More than a month after he was designated with backing from the Hezbollah movement and nearly three months after his predecessor Saad Hariri resigned under pressure from the streets, Lebanese Prime Minister Hassan Diab on Tuesday announced his Cabinet of 20 ministers.
The academic and former education minister, who was little-known in Lebanon until last month, insisted in his first comments as premier that his Cabinet was a technocratic one that would strive to meet protesters' demands.
"This is a government that represents the aspirations of the demonstrators who have been mobilized nationwide for more than three months," he said.
He said his government "will strive to meet their demands for an independent judiciary, for the recovery of embezzled funds, for the fight against illegal gains".
UN Secretary-General Antonio Guterres welcomed the formation of the new government and said the United Nations will work with the new premier to support reforms in the heavily indebted country grappling with an economic crisis.
A statement issued by Stephane Dujarric, Guterres' spokesman, also said the UN was committed to supporting "Lebanon's strengthening of its sovereignty, stability and political independence".

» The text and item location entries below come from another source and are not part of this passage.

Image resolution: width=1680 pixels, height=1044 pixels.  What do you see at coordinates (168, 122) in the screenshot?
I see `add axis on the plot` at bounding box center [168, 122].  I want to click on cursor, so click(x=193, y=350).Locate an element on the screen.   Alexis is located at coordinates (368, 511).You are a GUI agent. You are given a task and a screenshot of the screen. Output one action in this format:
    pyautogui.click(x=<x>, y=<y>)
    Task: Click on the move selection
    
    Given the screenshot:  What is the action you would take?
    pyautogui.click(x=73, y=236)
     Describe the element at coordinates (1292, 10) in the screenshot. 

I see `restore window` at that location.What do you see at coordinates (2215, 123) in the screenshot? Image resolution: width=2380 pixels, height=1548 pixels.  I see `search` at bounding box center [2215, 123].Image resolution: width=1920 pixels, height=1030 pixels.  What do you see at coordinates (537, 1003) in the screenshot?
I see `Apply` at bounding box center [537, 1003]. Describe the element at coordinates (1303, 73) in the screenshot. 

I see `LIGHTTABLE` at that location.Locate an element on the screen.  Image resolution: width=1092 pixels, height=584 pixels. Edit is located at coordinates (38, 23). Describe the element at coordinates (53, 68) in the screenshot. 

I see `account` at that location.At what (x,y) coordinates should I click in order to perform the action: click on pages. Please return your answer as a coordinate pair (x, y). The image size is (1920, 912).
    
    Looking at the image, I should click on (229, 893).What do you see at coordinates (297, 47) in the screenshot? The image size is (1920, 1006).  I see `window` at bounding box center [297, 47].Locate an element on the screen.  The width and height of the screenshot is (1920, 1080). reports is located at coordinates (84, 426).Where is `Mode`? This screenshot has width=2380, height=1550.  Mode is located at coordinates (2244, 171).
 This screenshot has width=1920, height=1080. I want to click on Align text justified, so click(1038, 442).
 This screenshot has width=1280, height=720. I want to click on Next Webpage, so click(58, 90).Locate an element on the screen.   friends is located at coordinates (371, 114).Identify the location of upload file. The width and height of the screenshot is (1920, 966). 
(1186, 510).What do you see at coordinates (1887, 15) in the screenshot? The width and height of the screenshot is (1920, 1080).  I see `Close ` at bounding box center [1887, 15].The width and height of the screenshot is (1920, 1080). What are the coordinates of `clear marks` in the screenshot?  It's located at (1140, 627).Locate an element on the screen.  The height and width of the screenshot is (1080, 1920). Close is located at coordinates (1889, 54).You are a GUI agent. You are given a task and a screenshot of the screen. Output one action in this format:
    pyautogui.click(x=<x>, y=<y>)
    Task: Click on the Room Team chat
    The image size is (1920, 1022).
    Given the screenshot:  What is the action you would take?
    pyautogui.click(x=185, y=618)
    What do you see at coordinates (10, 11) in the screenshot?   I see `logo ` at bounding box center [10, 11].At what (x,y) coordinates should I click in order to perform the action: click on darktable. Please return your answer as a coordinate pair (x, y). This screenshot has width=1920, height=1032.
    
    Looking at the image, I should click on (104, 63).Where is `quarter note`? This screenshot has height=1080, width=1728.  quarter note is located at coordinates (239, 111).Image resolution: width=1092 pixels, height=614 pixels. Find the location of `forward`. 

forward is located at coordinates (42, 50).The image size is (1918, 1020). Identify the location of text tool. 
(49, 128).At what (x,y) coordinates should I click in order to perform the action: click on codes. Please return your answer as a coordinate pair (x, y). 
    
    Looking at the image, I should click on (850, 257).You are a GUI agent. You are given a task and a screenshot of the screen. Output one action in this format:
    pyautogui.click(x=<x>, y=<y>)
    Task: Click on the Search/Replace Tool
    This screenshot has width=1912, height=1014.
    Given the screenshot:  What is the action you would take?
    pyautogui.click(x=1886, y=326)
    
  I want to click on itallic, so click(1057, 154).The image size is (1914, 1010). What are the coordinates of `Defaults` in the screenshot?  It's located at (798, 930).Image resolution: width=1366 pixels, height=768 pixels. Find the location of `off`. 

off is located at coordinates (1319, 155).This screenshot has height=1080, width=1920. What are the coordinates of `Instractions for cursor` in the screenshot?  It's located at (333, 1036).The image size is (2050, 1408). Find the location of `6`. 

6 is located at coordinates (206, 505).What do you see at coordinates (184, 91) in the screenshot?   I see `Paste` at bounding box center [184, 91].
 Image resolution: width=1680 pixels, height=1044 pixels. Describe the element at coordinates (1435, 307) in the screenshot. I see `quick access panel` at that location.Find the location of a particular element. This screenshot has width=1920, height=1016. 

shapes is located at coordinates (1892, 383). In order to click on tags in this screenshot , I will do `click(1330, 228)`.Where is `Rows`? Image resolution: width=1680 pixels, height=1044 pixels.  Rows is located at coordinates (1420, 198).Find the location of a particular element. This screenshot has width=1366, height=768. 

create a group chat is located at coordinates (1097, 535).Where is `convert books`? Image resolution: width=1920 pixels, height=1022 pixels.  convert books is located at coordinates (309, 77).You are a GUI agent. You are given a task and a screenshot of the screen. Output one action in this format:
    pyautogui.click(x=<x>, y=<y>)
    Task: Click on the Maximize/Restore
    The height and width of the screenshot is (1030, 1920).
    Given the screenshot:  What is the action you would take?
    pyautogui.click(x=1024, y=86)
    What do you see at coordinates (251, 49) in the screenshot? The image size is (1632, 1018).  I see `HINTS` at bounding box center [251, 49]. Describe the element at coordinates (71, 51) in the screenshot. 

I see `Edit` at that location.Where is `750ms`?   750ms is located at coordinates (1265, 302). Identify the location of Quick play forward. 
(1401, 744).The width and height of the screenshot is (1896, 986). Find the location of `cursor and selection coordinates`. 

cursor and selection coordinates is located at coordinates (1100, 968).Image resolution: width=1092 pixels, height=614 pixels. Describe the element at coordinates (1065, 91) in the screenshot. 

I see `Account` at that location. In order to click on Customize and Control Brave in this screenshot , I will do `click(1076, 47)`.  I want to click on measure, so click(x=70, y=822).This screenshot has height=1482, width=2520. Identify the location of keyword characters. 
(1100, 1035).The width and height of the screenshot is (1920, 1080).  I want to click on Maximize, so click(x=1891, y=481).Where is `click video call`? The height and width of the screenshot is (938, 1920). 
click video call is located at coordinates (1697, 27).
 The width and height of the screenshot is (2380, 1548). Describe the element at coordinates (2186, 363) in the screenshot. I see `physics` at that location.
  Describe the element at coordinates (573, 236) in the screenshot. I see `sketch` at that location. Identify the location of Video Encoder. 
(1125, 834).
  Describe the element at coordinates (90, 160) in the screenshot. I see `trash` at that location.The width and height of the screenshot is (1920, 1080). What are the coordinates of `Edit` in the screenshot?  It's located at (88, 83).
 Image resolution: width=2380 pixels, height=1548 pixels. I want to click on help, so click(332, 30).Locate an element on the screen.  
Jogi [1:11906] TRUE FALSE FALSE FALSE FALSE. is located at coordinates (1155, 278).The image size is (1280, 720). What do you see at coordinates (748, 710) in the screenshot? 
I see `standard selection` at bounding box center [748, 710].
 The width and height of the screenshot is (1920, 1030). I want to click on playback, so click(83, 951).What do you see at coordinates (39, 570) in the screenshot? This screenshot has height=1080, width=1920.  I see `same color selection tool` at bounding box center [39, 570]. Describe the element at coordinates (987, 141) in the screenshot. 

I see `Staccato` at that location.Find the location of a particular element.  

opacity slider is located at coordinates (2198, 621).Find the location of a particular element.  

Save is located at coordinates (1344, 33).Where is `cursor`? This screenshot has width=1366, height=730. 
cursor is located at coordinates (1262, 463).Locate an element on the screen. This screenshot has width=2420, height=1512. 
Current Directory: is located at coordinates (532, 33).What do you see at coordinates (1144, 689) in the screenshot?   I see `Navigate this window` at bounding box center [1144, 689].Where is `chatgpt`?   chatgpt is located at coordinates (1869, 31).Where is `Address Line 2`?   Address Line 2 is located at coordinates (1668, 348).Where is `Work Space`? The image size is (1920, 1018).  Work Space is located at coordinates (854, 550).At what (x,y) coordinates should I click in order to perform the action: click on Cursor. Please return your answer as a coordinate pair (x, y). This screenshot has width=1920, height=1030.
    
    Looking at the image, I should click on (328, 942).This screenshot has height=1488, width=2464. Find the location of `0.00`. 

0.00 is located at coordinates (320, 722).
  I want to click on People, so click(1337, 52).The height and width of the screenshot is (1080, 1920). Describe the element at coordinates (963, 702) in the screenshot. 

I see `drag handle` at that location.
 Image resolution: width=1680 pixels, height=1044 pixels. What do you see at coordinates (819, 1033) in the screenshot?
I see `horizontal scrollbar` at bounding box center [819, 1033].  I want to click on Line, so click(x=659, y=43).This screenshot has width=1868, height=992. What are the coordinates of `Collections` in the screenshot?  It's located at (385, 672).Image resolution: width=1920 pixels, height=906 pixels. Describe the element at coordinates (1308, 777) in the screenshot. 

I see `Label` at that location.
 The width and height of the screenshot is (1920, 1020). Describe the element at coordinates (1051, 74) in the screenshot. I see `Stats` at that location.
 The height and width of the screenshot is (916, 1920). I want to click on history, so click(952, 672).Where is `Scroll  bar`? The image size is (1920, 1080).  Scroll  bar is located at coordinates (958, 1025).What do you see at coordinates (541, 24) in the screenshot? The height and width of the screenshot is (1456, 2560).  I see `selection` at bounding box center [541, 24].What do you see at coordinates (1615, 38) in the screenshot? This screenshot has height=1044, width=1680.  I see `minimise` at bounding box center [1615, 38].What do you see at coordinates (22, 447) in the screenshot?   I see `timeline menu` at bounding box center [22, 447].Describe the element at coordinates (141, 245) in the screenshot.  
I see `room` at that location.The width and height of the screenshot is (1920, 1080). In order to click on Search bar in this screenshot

Lebanon has been mired in political chaos since October following protests triggered by planned taxes on gas, tobacco and online phone calls. Hariri resigned in late October.
Groups of demonstrators had gathered in the streets of Beirut before the Cabinet was even unveiled, blocking off a main street in the center of the capital where violent scuffles with the police left dozens wounded over the weekend.
Close to the Parliament building, protesters attempted to rip down barbed wire and throw stones at police, who responded with tear gas and water cannons, a journalist witnessed.
Six female ministers
The government, which was scheduled to meet on Wednesday for the first time, includes the country's first female defense minister, Zeina Akar, and five other women.
The post of foreign minister, which had been held by Lebanese President Michel Aoun's son-in-law Gebran Bassil, was handed to diplomat Nassif Hitti.
The Cabinet is made up of unfamiliar figures, many of them academics and former advisers, but protesters were quick to argue that the absence of the biggest names in Lebanon's widely reviled hereditary political elite was but a smokescreen.
"We want a new Lebanon, a Lebanon with no corruption," Charbel Kahi, a 37-year-old farmer, said as fellow protesters beat drums behind him.
"They are not taking the Lebanese people seriously with this government," he said.
Diab conceded that "Lebanon is experiencing a difficult time in its history" and called for stability, but within minutes of his address protesters were out in the streets of several cities, including Tripoli, Sidon and Byblos.